Asianovela Channel
- Country: Philippines
- Network: ABS-CBN
- Headquarters: ABS-CBN Broadcasting Center, Diliman, Quezon City, Philippines

Programming
- Language: Filipino
- Picture format: 480i (SDTV)

Ownership
- Owner: ABS-CBN Corporation
- Sister channels: Cine Mo!; DZMM TeleRadyo; Jeepney TV; Knowledge Channel; Movie Central (defunct); Myx; O Shopping (defunct); Yey! (defunct);

History
- Launched: July 30, 2018
- Closed: June 30, 2020 (broadcast franchise lapsed/expired)
- Replaced by: All TV (UHF 16 Manila channel space) SMNI News Channel (UHF 43 Manila channel space)

Links

= Asianovela Channel =

Defunct digital television channel in the Philippines

Asianovela Channel was a Philippine free-to-air television channel owned and operated by ABS-CBN Corporation. It was one of the former digital channels of ABS-CBN TV Plus. Its programming consisting of Korean dramas and other Asian films dubbed in Filipino. The channel was launched on July 30, 2018.

On June 1, 2020, Asianovela Channel replaced the channel space of ABS-CBN Sports and Action. On June 30, 2020, the channel ceased broadcasting permanently due to the alias cease-and-desist order (ACDO) issued by the National Telecommunications Commission (NTC) and Solicitor General Jose Calida.
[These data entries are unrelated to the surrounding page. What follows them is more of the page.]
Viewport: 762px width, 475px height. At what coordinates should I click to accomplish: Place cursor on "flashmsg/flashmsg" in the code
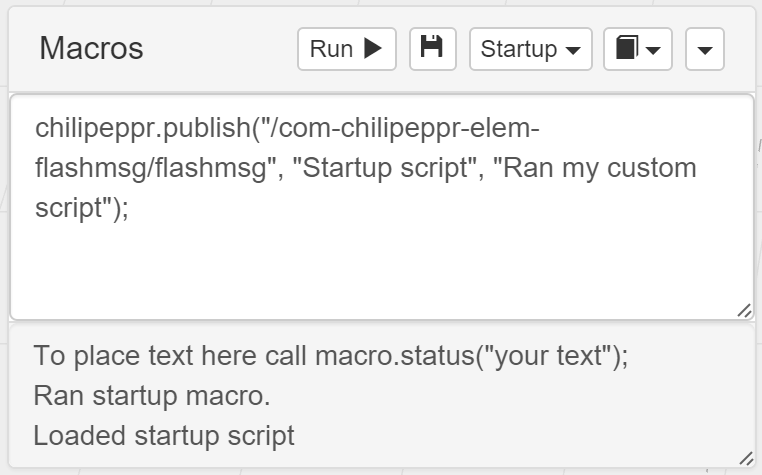pyautogui.click(x=152, y=167)
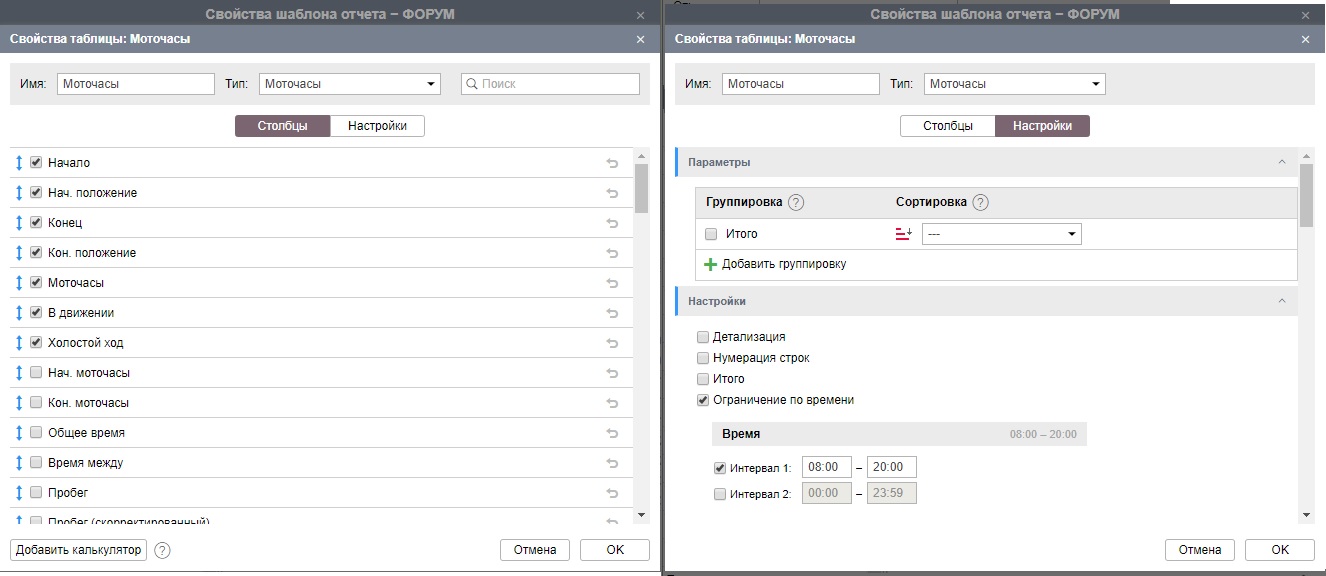Switch to Настройки tab in left dialog

(x=376, y=126)
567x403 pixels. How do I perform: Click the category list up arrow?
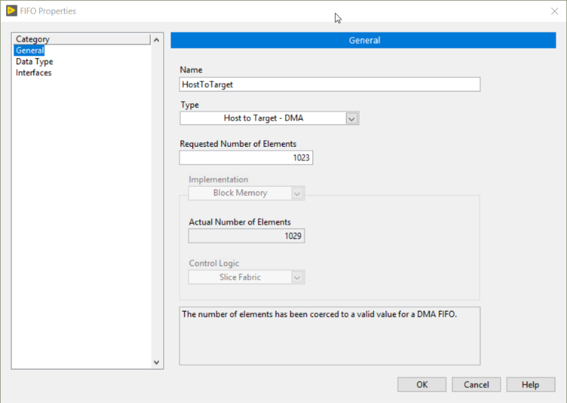click(157, 40)
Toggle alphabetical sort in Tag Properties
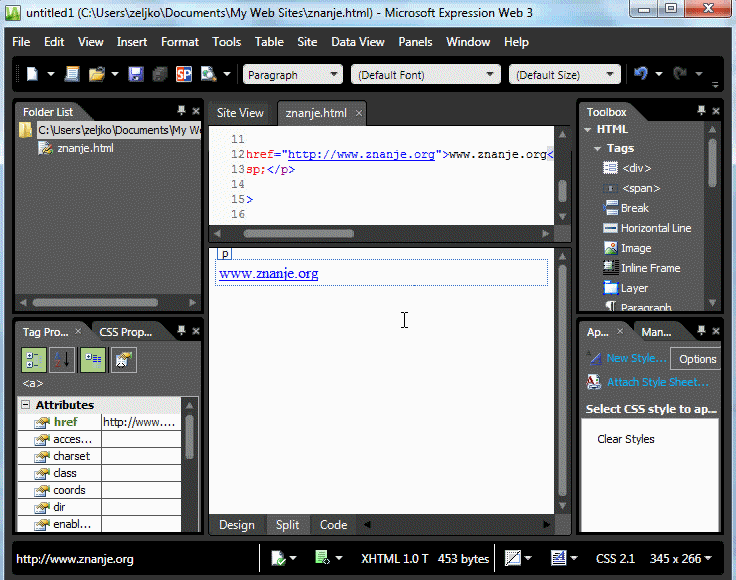The image size is (736, 580). [62, 360]
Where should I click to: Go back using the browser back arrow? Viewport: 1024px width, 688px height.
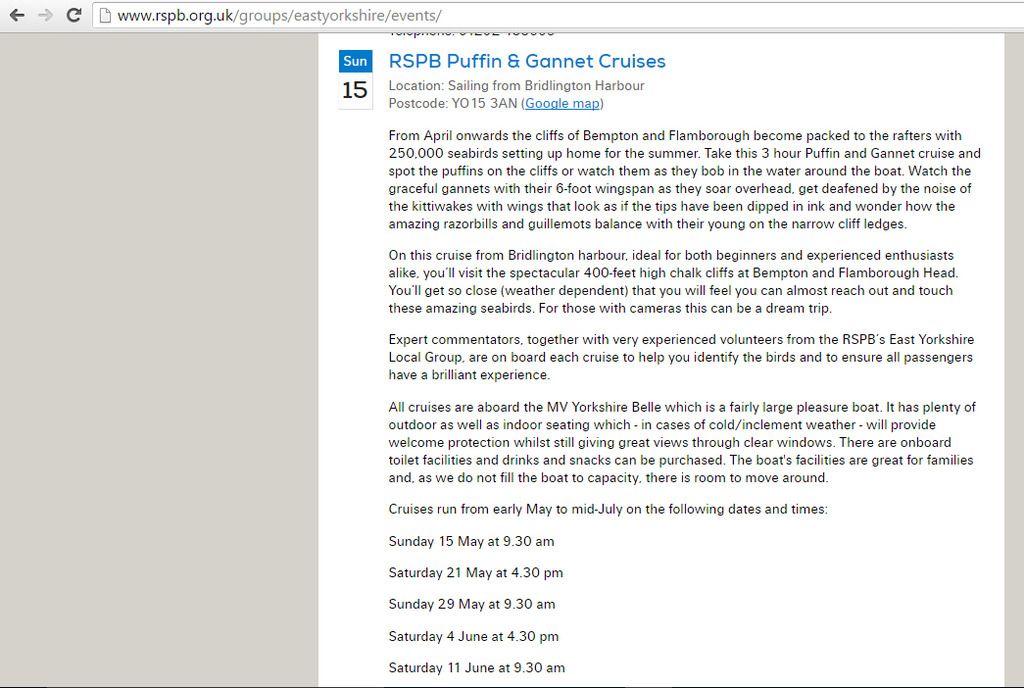click(17, 15)
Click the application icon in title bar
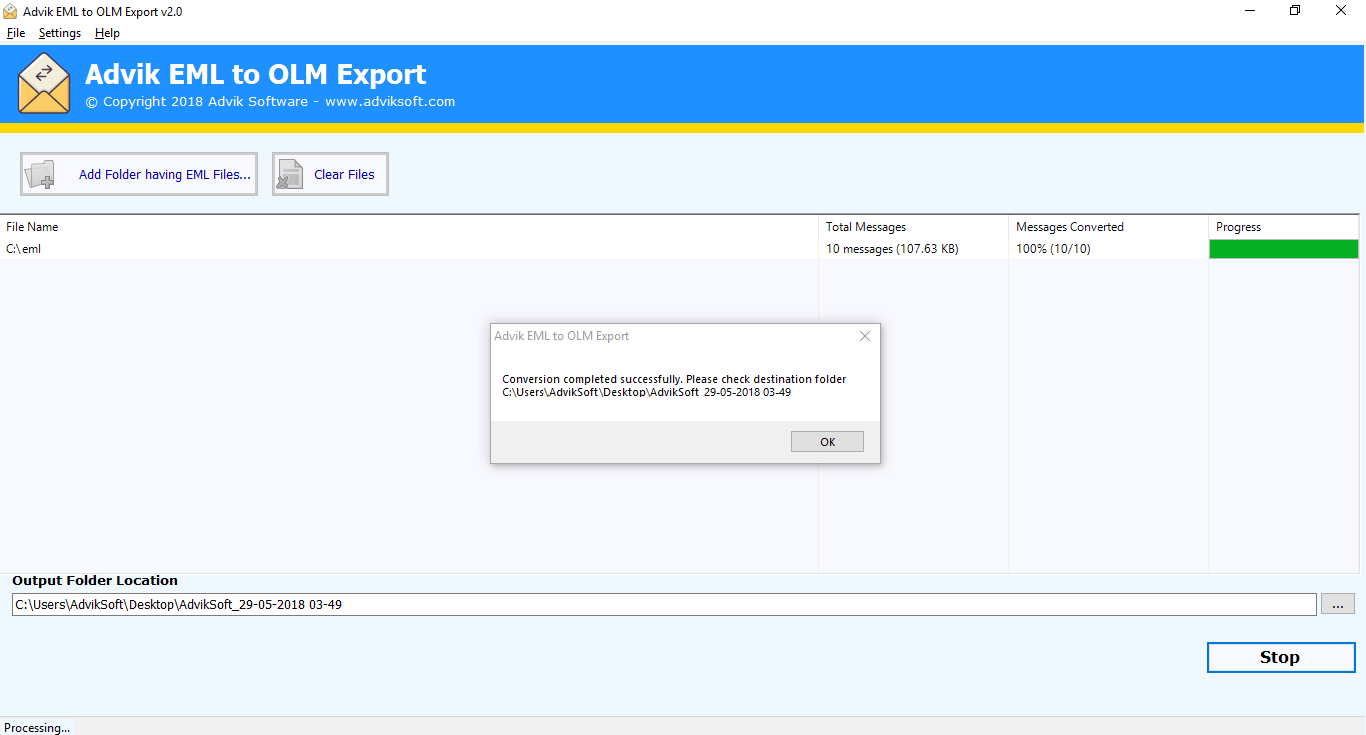1366x735 pixels. 12,11
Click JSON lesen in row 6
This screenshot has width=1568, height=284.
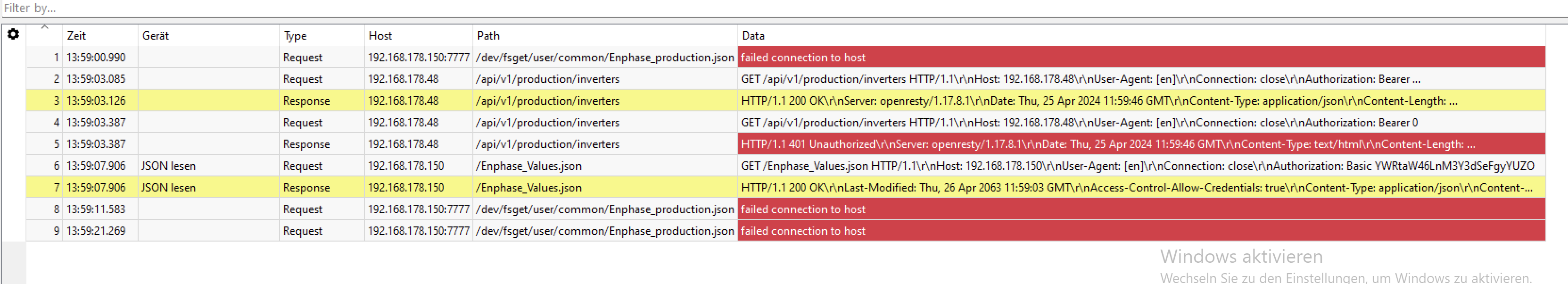point(169,166)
On September 10, 2020, the frequency for Asianovela Channel (from channel 16 and 43) had been recalled by the NTC. In January 2022, the former temporary frequency for Asianovela Channel on UHF 43 was awarded to Apollo Quiboloy's Sonshine Media Network International (SMNI) until its 30-day suspension on December 19, 2023, whereas, on the same time, the former original frequency for Asianovela Channel on UHF 16 was awarded to Advanced Media Broadcasting System (AMBS) which is being used as the basis of its network, All TV, where it be later resuming the broadcast of several former Asianovela Channel programs since January 2, 2026.